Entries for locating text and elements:
____________________
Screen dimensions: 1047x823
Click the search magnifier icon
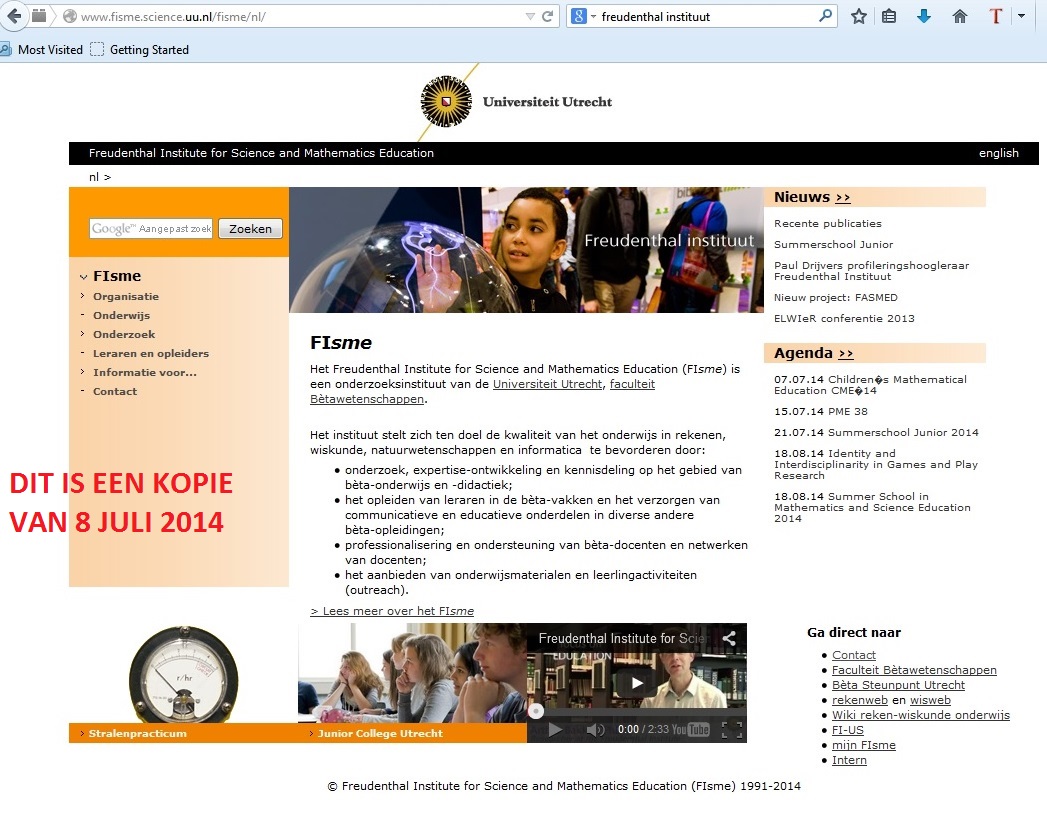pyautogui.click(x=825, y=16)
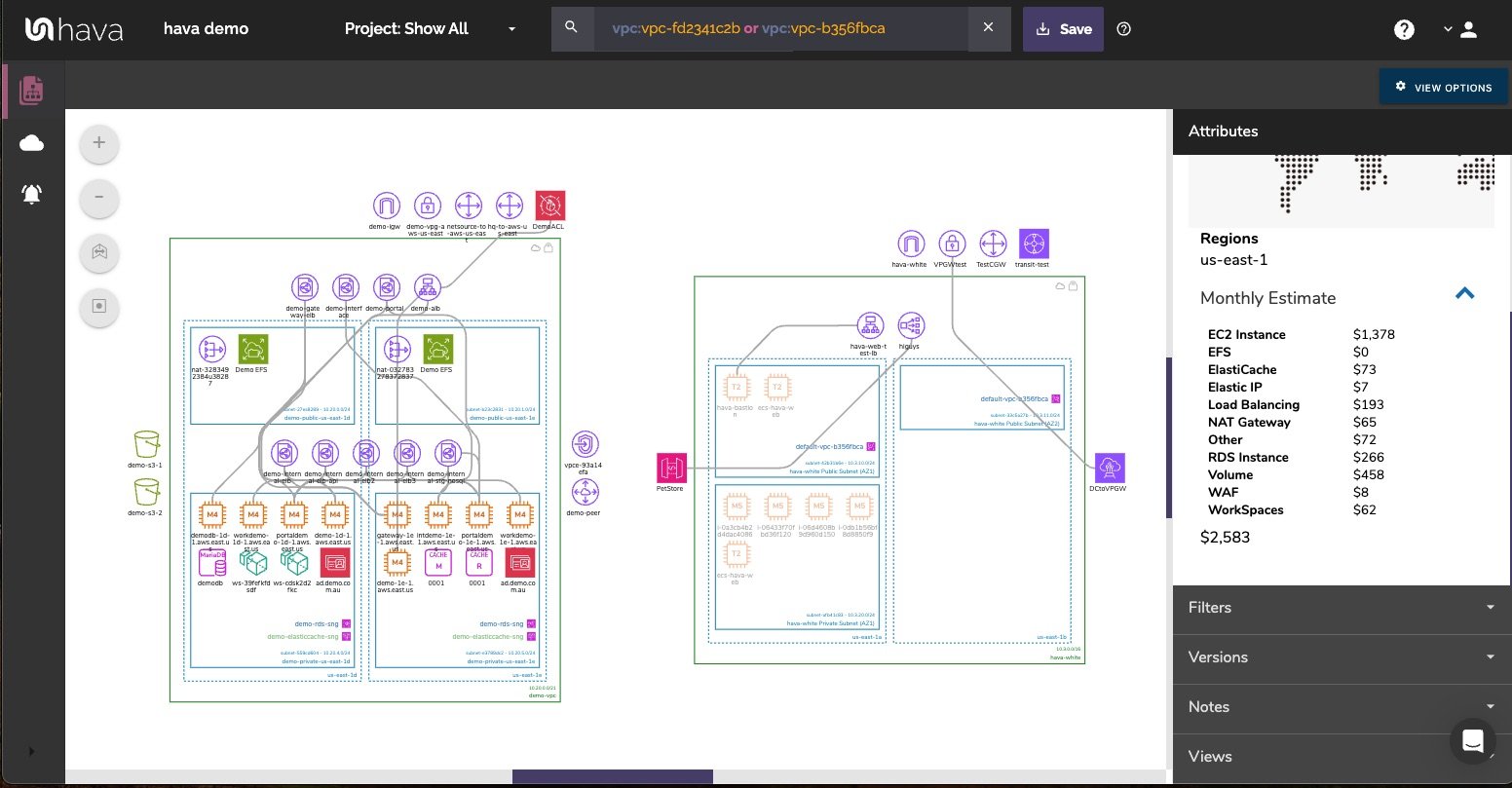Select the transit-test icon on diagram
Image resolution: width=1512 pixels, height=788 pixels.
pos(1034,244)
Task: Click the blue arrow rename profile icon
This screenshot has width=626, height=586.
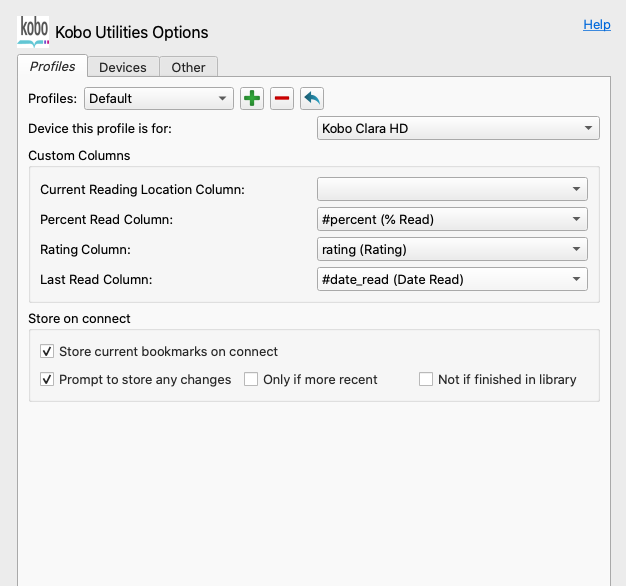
____________________
• _INSTRUCTIONS FOR THE TASK_
Copy every line of the material above word for word, leaving out the pictures.

• _ANSWER FOR THE TASK_
Screen dimensions: 1047x823
Click the search magnifier icon
pyautogui.click(x=825, y=16)
Select the transit-test icon on diagram
Image resolution: width=1512 pixels, height=788 pixels.
pos(1034,244)
Task: Click the blue arrow rename profile icon
This screenshot has width=626, height=586.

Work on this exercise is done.